Housing insecurity includes temporary accommodation, frequent moves, and overcrowding.

Quick view: ~2 min Full page: ~10-15 min Last reviewed: 8 February 2026 Owner: Attendance and Safeguarding Team

Quick view

Rapid response mode for today and this week.

In one sentence

Housing insecurity requires practical access support, predictable routines, and coordinated attendance action to protect learning continuity.

What you might notice in school

  • Frequent lateness linked to transport disruption from temporary accommodation.
  • Repeated missing kit, homework materials, or completed coursework evidence.
  • Fatigue and reduced concentration linked to poor sleep or overcrowding.
  • Sudden attendance drops around moves or placement changes.
  • Anxiety about peers discovering housing circumstances.
  • High cognitive load from unstable routines outside school.

Do now (today / this lesson)

  • Provide immediate no-cost access to all required lesson resources.
  • Use clear first-task modelling to secure a fast start.
  • Offer in-school completion pathways for homework and revision.
  • Run private check-ins without public questioning about home context.
  • Keep challenge high while removing avoidable practical friction.

Do next (this week)

  • Coordinate attendance, pastoral, and safeguarding support as one plan.
  • Map transport and timing barriers into realistic attendance targets.
  • Align catch-up expectations across subjects to reduce overload.
  • Track recurring barriers and intervene before patterns entrench.
  • Review local signposting options with families and trusted adults.

Avoid

  • Do not treat missing resources as proof of low motivation.
  • Do not ask students to explain housing issues publicly.
  • Do not set inflexible home-dependent tasks without alternatives.

Who can help

  • Attendance lead and pastoral manager
  • DSL and safeguarding team
  • Form tutor and subject teachers
  • Family support/local authority liaison

Go deeper

Deep dive mode for planning, implementation review, and INSET.

  • Unstable travel and morning routines reduce punctuality and lesson readiness.
  • Overcrowding and temporary settings limit study space and storage.
  • Frequent moves interrupt continuity of resources and coursework completion.
  • Financial pressure can restrict access to enrichment and optional materials.
  • Stress and uncertainty reduce attention, memory, and emotional regulation.

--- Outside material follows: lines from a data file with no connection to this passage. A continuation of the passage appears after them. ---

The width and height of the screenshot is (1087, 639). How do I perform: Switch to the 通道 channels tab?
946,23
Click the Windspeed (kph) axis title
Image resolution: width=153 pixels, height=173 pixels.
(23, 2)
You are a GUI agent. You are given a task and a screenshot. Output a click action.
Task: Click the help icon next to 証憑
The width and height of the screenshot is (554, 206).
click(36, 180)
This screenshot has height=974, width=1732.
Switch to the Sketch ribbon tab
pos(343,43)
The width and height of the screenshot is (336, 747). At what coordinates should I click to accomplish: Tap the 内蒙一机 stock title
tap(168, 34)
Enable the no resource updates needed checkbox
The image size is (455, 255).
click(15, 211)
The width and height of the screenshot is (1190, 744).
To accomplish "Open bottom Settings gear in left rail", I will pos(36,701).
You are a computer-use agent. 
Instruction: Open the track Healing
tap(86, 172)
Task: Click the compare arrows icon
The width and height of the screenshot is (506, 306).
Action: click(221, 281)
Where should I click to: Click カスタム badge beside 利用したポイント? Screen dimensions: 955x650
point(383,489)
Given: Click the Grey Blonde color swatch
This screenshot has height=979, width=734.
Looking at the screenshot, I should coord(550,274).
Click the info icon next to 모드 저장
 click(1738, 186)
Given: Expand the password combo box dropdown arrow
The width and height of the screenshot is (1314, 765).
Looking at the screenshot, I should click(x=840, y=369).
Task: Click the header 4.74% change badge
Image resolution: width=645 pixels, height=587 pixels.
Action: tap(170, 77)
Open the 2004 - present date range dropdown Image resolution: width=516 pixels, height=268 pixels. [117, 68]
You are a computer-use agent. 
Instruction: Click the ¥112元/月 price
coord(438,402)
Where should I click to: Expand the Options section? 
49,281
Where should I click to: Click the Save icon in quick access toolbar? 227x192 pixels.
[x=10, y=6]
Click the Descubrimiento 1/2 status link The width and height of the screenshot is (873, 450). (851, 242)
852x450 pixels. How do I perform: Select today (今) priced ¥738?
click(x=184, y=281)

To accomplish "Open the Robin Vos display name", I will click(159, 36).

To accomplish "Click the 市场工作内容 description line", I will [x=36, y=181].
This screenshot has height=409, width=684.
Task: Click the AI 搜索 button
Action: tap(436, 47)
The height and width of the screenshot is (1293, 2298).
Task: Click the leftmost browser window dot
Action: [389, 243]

  • Presentation: repeated equipment gaps. Misread: carelessness instead of practical instability.
  • Presentation: delayed starts and low output. Misread: laziness instead of cognitive overload.
  • Presentation: sporadic attendance. Misread: disengagement rather than structural barrier.
  • Presentation: social withdrawal. Misread: disinterest instead of stigma management.
  • Presentation: abrupt frustration. Misread: defiance rather than accumulated stress.

  • Use low-friction lesson starts with all core resources provided in class.
  • Provide checklists and chunked tasks to reduce executive-load demands.
  • Offer flexible deadlines with clear milestone checkpoints.
  • Build retrieval and recap into lessons to repair disrupted learning sequence.
  • Use in-school study slots and low-tech alternatives for home tasks.

  • Create attendance plans that explicitly address travel and placement barriers.
  • Escalate safeguarding concerns when unmet-need indicators or risk factors rise.
  • Coordinate school response across attendance, pastoral, and curriculum teams.
  • Track recurring patterns and act early rather than waiting for persistent absence.
  • Use sensitive communication that protects privacy and dignity.

  • "Let us make this lesson workable right now."
  • "You can still succeed here; we will build the route together."
  • "Tell me what is blocking the start and we will remove it."
  • "We are keeping expectations high and support practical."
  • "You do not need to explain everything publicly to get help."

  • Use practical, non-judgemental communication focused on immediate next steps.
  • Agree one communication route and realistic timelines for follow-up.
  • Share resource and attendance supports clearly and early.
  • Avoid compliance-only messaging when barriers are structural.
  • Signpost external housing/family support via safeguarding pathways as needed.